• _WHAT TO PRODUCE_
List every line in the entries below that contains the word "rounded".

• _PROVIDED DATA_

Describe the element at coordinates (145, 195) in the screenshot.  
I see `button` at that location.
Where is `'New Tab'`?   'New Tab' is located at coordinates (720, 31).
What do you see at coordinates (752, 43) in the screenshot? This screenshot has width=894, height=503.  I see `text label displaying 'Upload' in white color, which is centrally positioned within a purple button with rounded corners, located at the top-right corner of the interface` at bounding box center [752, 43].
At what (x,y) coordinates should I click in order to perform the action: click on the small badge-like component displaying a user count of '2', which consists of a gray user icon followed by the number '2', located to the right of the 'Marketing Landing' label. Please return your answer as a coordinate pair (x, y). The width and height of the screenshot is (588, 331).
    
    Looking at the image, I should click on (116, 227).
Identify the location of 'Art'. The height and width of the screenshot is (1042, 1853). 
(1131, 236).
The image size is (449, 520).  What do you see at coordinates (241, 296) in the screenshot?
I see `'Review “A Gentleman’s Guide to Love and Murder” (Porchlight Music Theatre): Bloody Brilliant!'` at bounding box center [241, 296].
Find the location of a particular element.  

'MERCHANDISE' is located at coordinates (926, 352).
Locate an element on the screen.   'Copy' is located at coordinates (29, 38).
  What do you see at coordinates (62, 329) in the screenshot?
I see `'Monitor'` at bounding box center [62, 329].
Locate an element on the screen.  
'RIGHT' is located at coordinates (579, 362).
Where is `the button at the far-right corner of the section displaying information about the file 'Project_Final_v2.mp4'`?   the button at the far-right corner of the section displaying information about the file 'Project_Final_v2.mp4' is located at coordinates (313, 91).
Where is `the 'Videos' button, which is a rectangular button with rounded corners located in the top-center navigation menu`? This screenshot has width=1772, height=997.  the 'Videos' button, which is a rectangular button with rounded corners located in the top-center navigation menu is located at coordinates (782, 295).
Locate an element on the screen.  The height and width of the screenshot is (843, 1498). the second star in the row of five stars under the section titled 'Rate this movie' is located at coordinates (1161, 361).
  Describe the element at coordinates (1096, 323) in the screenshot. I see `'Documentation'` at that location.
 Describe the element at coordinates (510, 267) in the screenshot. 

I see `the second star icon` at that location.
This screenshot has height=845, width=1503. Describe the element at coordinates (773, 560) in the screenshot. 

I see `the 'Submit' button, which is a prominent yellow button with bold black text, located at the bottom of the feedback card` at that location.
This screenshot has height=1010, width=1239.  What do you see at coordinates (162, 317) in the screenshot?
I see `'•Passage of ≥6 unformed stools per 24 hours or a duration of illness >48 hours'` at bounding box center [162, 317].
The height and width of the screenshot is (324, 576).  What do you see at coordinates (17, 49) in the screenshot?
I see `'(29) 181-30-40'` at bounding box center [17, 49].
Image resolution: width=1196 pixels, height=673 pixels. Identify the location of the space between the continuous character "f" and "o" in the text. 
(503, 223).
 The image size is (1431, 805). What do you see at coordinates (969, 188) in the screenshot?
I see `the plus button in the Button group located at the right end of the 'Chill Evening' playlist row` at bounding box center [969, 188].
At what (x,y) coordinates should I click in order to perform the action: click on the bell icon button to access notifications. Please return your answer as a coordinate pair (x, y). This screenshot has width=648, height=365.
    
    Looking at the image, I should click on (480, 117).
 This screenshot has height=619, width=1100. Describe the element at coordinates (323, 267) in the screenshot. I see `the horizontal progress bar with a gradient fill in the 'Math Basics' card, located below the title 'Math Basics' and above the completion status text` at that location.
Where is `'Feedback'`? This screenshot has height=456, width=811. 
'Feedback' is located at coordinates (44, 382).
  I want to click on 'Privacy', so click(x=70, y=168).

• _SOLUTION TO THE PROBLEM_
What do you see at coordinates (752, 43) in the screenshot? This screenshot has width=894, height=503.  I see `text label displaying 'Upload' in white color, which is centrally positioned within a purple button with rounded corners, located at the top-right corner of the interface` at bounding box center [752, 43].
Where is `the 'Videos' button, which is a rectangular button with rounded corners located in the top-center navigation menu`? This screenshot has width=1772, height=997.  the 'Videos' button, which is a rectangular button with rounded corners located in the top-center navigation menu is located at coordinates (782, 295).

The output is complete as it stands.